La segunda parte, Sujetos y Territorios, trata justamente de la diáda más compleja y problemática del proceso constitucionalista en sus inicios; cómo definir a los sujetos y cómo determinar los marcos territoriales administrativos y políticos: Bartolomé Pipo Clavero, "Constitución de Cádiz y ciudadanía de México"; Jesús Vallejo, "Paradojas del sujeto"; y Carmen Muñoz de Bustillo, "Constitución y territorio en los primeros procesos constituyentes españoles".

La tercera parte aborda el nudo del problema en la transición jurídica de aquellos años: cómo organizar los poderes. Potestades y poderes. Administración y justicia incluye los textos: Fernando Martínez Pérez, "De la potestad jurisdiccional a la administración de justicia"; Alejandro Agüero, "La justicia penal en tiempos de transición. La República de Córdoba, 1785-1850"; Marta Lorente, "División de poderes y contenciosos de la administración: una -breve- historia comparada"; y Margarita Gómez Gómez, "Del 'ministerio de papeles' al 'procedimiento".

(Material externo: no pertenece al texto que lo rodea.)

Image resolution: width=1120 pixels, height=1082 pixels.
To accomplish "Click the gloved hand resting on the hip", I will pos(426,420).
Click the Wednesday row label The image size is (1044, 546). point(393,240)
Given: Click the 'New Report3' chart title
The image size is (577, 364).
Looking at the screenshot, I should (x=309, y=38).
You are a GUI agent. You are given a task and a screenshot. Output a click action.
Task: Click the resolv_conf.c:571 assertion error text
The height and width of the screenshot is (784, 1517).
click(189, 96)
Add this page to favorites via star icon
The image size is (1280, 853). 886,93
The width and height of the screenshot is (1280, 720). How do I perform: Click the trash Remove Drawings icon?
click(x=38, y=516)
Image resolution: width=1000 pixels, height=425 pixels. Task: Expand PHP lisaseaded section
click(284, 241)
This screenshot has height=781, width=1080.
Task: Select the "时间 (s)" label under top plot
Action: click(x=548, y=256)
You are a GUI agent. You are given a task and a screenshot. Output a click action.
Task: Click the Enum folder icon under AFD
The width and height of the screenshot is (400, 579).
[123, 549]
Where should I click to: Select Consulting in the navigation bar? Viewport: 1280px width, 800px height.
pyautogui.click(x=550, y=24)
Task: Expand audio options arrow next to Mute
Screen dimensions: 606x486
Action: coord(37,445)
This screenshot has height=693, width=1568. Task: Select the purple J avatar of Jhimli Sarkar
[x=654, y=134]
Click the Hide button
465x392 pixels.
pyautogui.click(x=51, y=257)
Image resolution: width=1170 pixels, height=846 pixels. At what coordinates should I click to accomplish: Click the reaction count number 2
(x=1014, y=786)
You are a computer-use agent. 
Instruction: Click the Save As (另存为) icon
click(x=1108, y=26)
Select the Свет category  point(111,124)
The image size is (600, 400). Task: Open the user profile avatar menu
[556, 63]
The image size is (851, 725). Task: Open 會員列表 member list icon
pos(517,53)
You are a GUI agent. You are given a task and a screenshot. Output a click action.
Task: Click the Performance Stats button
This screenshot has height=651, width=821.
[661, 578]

La extensión de una breve nota no permite entrar a una exhaustiva reseña de cada uno de los capítulos de este libro. Cabe, sin más, invitar a su lectura considerando que es una historiografía jurídica crítica, es decir, que trata de colocar su punto de vista no en el presente "que acabó por suceder" sino en el pasado mismo, para así desmontar el peso apologético del Estado Liberal que ha tenido la historiografía tradicional jurídica, característica que nos hacía huir a los historiadores sin adjetivos de los engorrosos textos de historia del derecho tradicional. Sin embargo, en otros campos historiográficos (Garriga cita atinadamente a François-Xavier Guerra y a Antonio Annino), se ha caído en cuenta que el conocimiento de lo jurídico es imprescindible para entender lo social y la problemática política que conlleva. De ahí que se agradezca que los historiadores de lo jurídico (no todos, ciertamente) se hayan dado a la tarea de hacernos más legible y aprovechable el intrincado mundo del derecho, las instituciones y las constituciones.